During the COVID crisis, each and every member on the doctor’s team is an indispensable asset and the doctor cannot afford to have disgruntled people, angry workers, or colleagues, and nurses who compromise on their mental and physical health. It is important for the doctor to be patient, kind, and yet thoroughly professional with his team. Doctors even need to notice the changes in the behavior of the unit to try and anticipate the possibility of future problems that may arise in the internal hospital organization. 

 

Thus, the doctor has to not only worry about his own personal problems but deal with patients and his own team’s stresses and issues.  Due to the ceaseless working hours, the health care unit might be facing exhaustive cycles. The uncertainty of the situation, sickness, and the death around might gnaw at the team member’s mind making him resentful, depressed, feel overwhelmed and harbor negative associations. 

The facts of long working hours and being cut off from their family for uncertain time periods might make them experience loneliness and lead to depressive symptoms. Their apprehension for their own self, their health, and the possibility of them being a carrier of the virus to his family can further strain the peace of mind of any team member. 

Therefore as a team leader, a doctor can:

- Switch the workload: It may work better to give a certain individual, a job besides his core, if he is professionally equipped to handle it to help reduce the monotony.

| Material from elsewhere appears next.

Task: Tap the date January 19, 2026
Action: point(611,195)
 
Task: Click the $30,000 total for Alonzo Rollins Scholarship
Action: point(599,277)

A change of scene in most cases works as a soothing balm to a worried mind.

 

- Be a good listener: Just the way a psychologist might to with the patients, it is important for the doctor to lend the right ear to hear the team out whenever possible. This way, the team member feels less burdened and worried about the crucial situations. 

 

- Be the solution provider: No problem can be without a solution. It is imperative for the doctor to think of creative, rational solutions for the problems of his team. It is better if these solutions are democratically discussed with the concerned person rather than authoritatively saddled on him. The solutions either personal or professional need to be away from any kind of biases as that will instill confidence in team members to come forward and discuss their problems with the leaders without any inhibitions. 

 

- Loosen up the pressure: Smallest things like sharing a quick informal talk over a coffee or discussing the positive responses of a serious case with everyone or checking whether everyone has had a meal are the tiniest things that add up towards easing the pressure that everyone in the hospital is going through. These light moments might help the workers distract themselves or look towards a positive ray of hope in the impossible times.